Many nonprofit leaders, locally and nationally, fail to file paperwork required by the Internal Revenue Service and lose their tax-exempt status. Others put friends on their boards of directors in spots that should be reserved for well-connected fundraisers. Some use their groups as personal piggy banks, looting donations. Others hire outside finance chiefs to control the purse strings only to discover that one day they have vanished, along with money from the group.
"Nonprofits are started by people with a passion for a cause. They're not necessarily the best businesspeople," accountant Brenda Stout said.
Of course, many nonprofits are well run, with a strong board of directors, balanced finances and consistent programming.
A good number, however, are riddled with problems. Many of the issues revolve around paperwork.
Managers often incorrectly believe that once an organization incorporates as a nonprofit in Nevada, they automatically are granted nonprofit status with the IRS.
That's not the case. They still must apply with the federal agency if they want tax exemptions and donor write-offs.
"A lot of small (groups) don't understand that," said Rick Cunningham, a tax attorney with Roland & Kaplan.
Once they get IRS clearance, nonprofits that bring in at least $50,000 a year in revenue have to file annual tax returns that are available to the public. Known as 990s, they disclose revenue, expenses, executive salaries and vendors that get paid $100,000 or more a year.
Smaller nonprofits with less revenue have to notify the IRS using an e-Postcard, which takes a few minutes to complete.
The rules are relatively simple, but not everyone complies.
In Nevada, the IRS has yanked tax-exempt status from 1,100 nonprofits since 2011 because they failed to file either a 990 or e-Postcard for three consecutive years, according to federal records. There are almost 4,600 tax-exempt charities in Nevada, according to the IRS.
Almost all of them are small, little-known groups, such as sports leagues or religious organizations. Many likely failed to file because they no longer exist, Cunningham said.
Other common missteps involve retail sales.

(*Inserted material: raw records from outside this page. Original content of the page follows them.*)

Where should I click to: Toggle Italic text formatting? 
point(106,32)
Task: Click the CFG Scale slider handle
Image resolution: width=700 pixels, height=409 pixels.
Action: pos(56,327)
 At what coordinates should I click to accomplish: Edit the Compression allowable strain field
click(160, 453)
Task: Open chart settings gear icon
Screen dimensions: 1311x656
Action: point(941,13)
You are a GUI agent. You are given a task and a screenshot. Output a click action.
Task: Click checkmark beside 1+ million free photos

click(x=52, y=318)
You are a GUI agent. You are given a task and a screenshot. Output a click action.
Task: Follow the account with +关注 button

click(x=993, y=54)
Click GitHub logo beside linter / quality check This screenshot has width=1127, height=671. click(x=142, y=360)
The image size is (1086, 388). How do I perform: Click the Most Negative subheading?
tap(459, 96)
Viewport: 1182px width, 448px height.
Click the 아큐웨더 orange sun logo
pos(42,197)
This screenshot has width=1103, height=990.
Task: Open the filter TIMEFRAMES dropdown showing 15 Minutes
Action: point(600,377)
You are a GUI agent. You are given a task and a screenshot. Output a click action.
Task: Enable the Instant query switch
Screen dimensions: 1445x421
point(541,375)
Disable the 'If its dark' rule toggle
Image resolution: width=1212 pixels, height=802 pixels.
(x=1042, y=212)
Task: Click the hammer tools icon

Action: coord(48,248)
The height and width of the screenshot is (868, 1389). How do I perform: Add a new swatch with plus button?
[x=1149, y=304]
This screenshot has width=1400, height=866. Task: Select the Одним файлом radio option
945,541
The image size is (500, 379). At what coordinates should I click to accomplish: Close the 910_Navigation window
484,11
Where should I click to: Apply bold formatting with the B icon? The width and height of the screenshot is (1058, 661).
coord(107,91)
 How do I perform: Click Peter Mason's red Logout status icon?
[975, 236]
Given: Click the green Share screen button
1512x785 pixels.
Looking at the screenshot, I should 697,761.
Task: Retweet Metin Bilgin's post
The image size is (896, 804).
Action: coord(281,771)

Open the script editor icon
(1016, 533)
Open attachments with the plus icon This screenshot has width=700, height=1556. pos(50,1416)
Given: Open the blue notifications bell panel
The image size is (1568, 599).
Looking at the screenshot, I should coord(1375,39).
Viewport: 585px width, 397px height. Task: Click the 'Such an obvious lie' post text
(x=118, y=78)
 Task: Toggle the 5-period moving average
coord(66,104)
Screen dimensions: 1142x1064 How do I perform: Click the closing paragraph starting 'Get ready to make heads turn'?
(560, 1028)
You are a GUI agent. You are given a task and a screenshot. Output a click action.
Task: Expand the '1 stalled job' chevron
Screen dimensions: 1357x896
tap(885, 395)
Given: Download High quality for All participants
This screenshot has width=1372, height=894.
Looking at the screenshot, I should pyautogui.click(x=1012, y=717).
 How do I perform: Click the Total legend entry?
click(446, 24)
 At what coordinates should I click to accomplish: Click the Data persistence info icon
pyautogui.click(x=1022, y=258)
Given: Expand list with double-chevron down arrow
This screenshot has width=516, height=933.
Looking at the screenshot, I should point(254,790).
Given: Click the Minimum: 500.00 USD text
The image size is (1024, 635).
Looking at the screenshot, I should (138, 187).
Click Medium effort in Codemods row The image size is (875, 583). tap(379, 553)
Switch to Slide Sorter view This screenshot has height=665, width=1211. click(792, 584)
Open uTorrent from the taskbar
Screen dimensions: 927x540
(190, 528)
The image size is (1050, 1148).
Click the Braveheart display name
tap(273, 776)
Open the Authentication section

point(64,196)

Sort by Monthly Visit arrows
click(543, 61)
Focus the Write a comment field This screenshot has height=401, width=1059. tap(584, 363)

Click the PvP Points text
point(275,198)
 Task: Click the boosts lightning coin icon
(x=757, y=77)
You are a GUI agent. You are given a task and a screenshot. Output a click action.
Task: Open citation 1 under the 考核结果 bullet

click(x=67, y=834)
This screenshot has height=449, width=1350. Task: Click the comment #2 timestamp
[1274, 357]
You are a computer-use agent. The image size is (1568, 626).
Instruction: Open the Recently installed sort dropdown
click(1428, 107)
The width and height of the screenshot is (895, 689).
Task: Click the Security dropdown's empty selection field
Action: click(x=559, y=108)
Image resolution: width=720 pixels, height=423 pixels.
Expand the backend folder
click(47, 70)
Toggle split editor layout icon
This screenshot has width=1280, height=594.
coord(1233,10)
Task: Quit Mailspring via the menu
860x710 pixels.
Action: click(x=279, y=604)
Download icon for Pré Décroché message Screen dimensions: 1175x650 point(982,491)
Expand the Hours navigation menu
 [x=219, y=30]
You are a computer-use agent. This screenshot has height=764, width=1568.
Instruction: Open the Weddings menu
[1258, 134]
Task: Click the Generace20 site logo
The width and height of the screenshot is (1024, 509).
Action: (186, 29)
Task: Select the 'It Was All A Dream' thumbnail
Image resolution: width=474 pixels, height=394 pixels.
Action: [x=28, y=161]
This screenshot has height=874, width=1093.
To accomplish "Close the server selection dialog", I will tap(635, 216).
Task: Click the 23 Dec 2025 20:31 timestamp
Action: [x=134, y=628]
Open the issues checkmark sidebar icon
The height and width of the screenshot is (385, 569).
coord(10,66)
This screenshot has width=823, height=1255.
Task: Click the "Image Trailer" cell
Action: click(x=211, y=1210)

If a tax-exempt chamber of commerce, for instance, leases out its conference room, the group might have to pay federal tax on the income it received from the rental. That's because leasing falls outside its stated mission of business advocacy and education.
In addition, wealthy people sometimes set up charitable foundations, then decide to reverse course and take back their seed money. Under IRS rules, however, that money can't go back to the founder. It must be spent on charitable purposes, donated to a service group or transferred to another check-writing foundation.
"It is a trap for the unwary if you don't follow the rules," Cunningham said.
Perhaps the biggest pitfall, however, involves boards of directors.
A board's main responsibilities are raising money, setting policy and, when applicable, replacing themselves, Stout said. Directors should come from a range of industries and be well-connected in the community.